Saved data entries
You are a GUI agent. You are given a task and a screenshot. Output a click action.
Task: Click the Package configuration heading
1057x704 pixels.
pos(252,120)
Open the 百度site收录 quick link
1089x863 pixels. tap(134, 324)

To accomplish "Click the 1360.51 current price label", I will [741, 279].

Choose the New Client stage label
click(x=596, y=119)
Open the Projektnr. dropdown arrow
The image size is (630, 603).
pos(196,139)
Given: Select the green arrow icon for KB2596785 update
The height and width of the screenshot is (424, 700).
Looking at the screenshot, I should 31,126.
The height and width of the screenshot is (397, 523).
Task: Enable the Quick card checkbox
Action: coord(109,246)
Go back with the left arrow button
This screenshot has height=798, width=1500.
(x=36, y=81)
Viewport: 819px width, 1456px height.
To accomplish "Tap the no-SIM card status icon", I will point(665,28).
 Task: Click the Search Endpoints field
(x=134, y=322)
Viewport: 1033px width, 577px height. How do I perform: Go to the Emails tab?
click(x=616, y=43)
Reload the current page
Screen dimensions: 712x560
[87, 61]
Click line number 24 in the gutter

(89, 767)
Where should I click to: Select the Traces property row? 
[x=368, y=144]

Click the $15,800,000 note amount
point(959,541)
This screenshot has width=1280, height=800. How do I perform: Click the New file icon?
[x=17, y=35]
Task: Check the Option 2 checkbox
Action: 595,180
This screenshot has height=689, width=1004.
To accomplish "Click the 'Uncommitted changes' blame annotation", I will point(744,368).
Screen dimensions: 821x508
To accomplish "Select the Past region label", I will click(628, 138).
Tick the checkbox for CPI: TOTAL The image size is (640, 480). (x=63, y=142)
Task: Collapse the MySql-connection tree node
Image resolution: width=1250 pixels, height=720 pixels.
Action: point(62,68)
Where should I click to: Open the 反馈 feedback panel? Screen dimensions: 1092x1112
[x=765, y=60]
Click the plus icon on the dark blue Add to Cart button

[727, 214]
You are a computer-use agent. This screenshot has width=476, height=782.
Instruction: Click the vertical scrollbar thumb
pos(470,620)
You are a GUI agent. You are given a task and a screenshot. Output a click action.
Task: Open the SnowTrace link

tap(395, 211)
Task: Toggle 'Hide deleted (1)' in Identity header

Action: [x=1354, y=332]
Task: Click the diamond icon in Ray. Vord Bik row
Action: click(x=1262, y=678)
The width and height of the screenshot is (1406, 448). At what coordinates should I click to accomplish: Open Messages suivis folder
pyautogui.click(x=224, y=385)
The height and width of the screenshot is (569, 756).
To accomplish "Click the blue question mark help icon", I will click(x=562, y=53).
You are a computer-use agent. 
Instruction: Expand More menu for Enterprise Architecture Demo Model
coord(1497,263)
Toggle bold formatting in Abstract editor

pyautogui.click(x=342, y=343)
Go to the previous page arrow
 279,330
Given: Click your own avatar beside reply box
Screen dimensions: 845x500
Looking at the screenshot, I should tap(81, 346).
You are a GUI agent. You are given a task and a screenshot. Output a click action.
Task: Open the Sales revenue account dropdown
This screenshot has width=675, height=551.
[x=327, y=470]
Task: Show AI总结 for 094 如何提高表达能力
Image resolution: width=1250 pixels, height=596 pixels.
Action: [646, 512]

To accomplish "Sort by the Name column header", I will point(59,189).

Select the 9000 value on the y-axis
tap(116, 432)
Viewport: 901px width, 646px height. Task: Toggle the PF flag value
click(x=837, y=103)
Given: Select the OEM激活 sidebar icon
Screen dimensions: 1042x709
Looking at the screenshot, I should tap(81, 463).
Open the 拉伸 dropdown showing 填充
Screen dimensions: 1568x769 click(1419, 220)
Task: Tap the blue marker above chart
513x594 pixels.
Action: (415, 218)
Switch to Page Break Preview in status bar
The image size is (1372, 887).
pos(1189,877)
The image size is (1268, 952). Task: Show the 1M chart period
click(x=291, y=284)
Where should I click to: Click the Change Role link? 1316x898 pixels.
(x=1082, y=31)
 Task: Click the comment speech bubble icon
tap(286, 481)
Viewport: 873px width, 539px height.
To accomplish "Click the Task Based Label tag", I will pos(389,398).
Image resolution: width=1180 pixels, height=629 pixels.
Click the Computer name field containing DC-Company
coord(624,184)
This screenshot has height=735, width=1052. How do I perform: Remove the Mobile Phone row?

THE TASK -
Above are the records; copy all of them exactly.

RESPONSE AREA -
You are a GUI agent. You are given a task and a screenshot. Output a click action.
Task: Click the Package configuration heading
1057x704 pixels.
pos(252,120)
Open the 百度site收录 quick link
1089x863 pixels. tap(134, 324)

To accomplish "Click the 1360.51 current price label", I will [741, 279].

Choose the New Client stage label
click(x=596, y=119)
Open the Projektnr. dropdown arrow
The image size is (630, 603).
pos(196,139)
Given: Select the green arrow icon for KB2596785 update
The height and width of the screenshot is (424, 700).
Looking at the screenshot, I should 31,126.
The height and width of the screenshot is (397, 523).
Task: Enable the Quick card checkbox
Action: coord(109,246)
Go back with the left arrow button
This screenshot has height=798, width=1500.
(x=36, y=81)
Viewport: 819px width, 1456px height.
To accomplish "Tap the no-SIM card status icon", I will point(665,28).
 Task: Click the Search Endpoints field
(x=134, y=322)
Viewport: 1033px width, 577px height. How do I perform: Go to the Emails tab?
click(x=616, y=43)
Reload the current page
Screen dimensions: 712x560
[87, 61]
Click line number 24 in the gutter

(89, 767)
Where should I click to: Select the Traces property row? 
[x=368, y=144]

Click the $15,800,000 note amount
point(959,541)
This screenshot has width=1280, height=800. How do I perform: Click the New file icon?
[x=17, y=35]
Task: Check the Option 2 checkbox
Action: 595,180
This screenshot has height=689, width=1004.
To accomplish "Click the 'Uncommitted changes' blame annotation", I will point(744,368).
Screen dimensions: 821x508
To accomplish "Select the Past region label", I will click(628, 138).
Tick the checkbox for CPI: TOTAL The image size is (640, 480). (x=63, y=142)
Task: Collapse the MySql-connection tree node
Image resolution: width=1250 pixels, height=720 pixels.
Action: point(62,68)
Where should I click to: Open the 反馈 feedback panel? Screen dimensions: 1092x1112
[x=765, y=60]
Click the plus icon on the dark blue Add to Cart button

[727, 214]
You are a computer-use agent. This screenshot has width=476, height=782.
Instruction: Click the vertical scrollbar thumb
pos(470,620)
You are a GUI agent. You are given a task and a screenshot. Output a click action.
Task: Open the SnowTrace link

tap(395, 211)
Task: Toggle 'Hide deleted (1)' in Identity header

Action: [x=1354, y=332]
Task: Click the diamond icon in Ray. Vord Bik row
Action: click(x=1262, y=678)
The width and height of the screenshot is (1406, 448). At what coordinates should I click to accomplish: Open Messages suivis folder
pyautogui.click(x=224, y=385)
The height and width of the screenshot is (569, 756).
To accomplish "Click the blue question mark help icon", I will click(x=562, y=53).
You are a computer-use agent. 
Instruction: Expand More menu for Enterprise Architecture Demo Model
coord(1497,263)
Toggle bold formatting in Abstract editor

pyautogui.click(x=342, y=343)
Go to the previous page arrow
 279,330
Given: Click your own avatar beside reply box
Screen dimensions: 845x500
Looking at the screenshot, I should tap(81, 346).
You are a GUI agent. You are given a task and a screenshot. Output a click action.
Task: Open the Sales revenue account dropdown
This screenshot has width=675, height=551.
[x=327, y=470]
Task: Show AI总结 for 094 如何提高表达能力
Image resolution: width=1250 pixels, height=596 pixels.
Action: [646, 512]

To accomplish "Sort by the Name column header", I will point(59,189).

Select the 9000 value on the y-axis
tap(116, 432)
Viewport: 901px width, 646px height. Task: Toggle the PF flag value
click(x=837, y=103)
Given: Select the OEM激活 sidebar icon
Screen dimensions: 1042x709
Looking at the screenshot, I should tap(81, 463).
Open the 拉伸 dropdown showing 填充
Screen dimensions: 1568x769 click(1419, 220)
Task: Tap the blue marker above chart
513x594 pixels.
Action: (415, 218)
Switch to Page Break Preview in status bar
The image size is (1372, 887).
pos(1189,877)
The image size is (1268, 952). Task: Show the 1M chart period
click(x=291, y=284)
Where should I click to: Click the Change Role link? 1316x898 pixels.
(x=1082, y=31)
 Task: Click the comment speech bubble icon
tap(286, 481)
Viewport: 873px width, 539px height.
To accomplish "Click the Task Based Label tag", I will pos(389,398).
Image resolution: width=1180 pixels, height=629 pixels.
Click the Computer name field containing DC-Company
coord(624,184)
This screenshot has height=735, width=1052. How do I perform: Remove the Mobile Phone row?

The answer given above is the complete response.